As the SLP was dismissed without granting leave, there is no merger, and a review can lie. It is this part of the Kunhayammed judgment that requires reconsideration. It is submitted that if the Delhi High Court has given an interpretation on a legal issue and, after hearing the parties, the Supreme Court found no ground to interfere, it must be understood that the Supreme Court has affirmed the view of the Delhi High Court. It is not necessary that the Supreme Court formally grants leave and then dismisses the appeal or dismisses the SLP by repeating the view of the High Court. In either case, the High Court’s view has been approved and must be treated as binding as if it is the law declared under Article 141. In other words, other High Courts or the Tribunal should not take a contrary view to that taken by the Delhi High Court in the above example.
If the Supreme Court has found no merits in the SLP can the High Court review its own order which the Supreme Court has effectively approved?

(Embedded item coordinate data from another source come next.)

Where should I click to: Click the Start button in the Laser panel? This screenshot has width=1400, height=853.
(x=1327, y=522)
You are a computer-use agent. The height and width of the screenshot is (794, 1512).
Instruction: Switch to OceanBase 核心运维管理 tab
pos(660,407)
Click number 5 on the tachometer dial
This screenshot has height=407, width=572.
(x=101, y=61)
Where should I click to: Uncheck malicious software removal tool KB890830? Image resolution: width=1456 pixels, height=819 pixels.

This difficulty was noticed in Kunhayammed but not dealt with. However, in para 30 of the judgment, a reference was made to an earlier decision in Junior Telecom Officers Forum v. Union of India, (1993) Supp (4) SCC 693, where the SLP was dismissed on merits. It was noted that counsel were heard on both sides and as the court had partly interfered with the order of the High Court, the Supreme Court has exercised its appellate jurisdiction vested in it under Article 136, though leave had not been formally granted and the special leave petition not formally converted into an appeal. It is submitted that when the SLP is dismissed after detailed pleadings and a hearing, the mere fact that leave is not formally granted makes no difference. The Court has heard both sides after notice and, de facto, exercised its appellate jurisdiction. Such dismissals on merits must be seen as approval of the High Court’s order.
Another three-judge bench in Abbai Maligai Partnership Firm v. K. Santhakumaran, (1998) 7 SCC 386 dismissed a special leave petition after hearing both sides. After the dismissal, the High Court entertained a review petition after a delayed period and took a completely different view. The Supreme Court came down heavily on the High Court and termed the very entertainment of the review petition as an affront to the order of the Supreme Court. It is submitted that this decision was erroneously distinguished on the ground that the review was entertained after a 221day delay and the doctrine of merger has not been discussed.
Nonetheless, the three-judge bench decision in Abbai Maligai had effectively held that the review could not be entertained after the dismissal of a special leave petition; the fact that there was a 221-day delay makes no difference to the legal principle. If the review was filed within time, would it cease to be an affront to the Supreme Court? Therefore, the Khoday ruling ought to have referred the matter to a larger bench because the views of three-judge benches in Kunhayammed and Abbai Maligai are in conflict. The legal status of a High Court decision that is not interfered with on merits also needs to be settled.
It is submitted that a review should not be entertained after dismissal of the SLP. If the facts indicate that the impugned judgment has been considered after hearing both sides, then the dismissal on merits should be equivalent to a mere dismissal after leave is granted. The granting of leave, which converts the petition into an appeal, is a mere matter of procedure. What is important is to determine whether the order of the High Court has been examined and found to require no interference on merits. Such dismissal must render the order of the High Court binding to the same extent as if a merger had taken place.
Arvind P Datar is a Senior Advocate.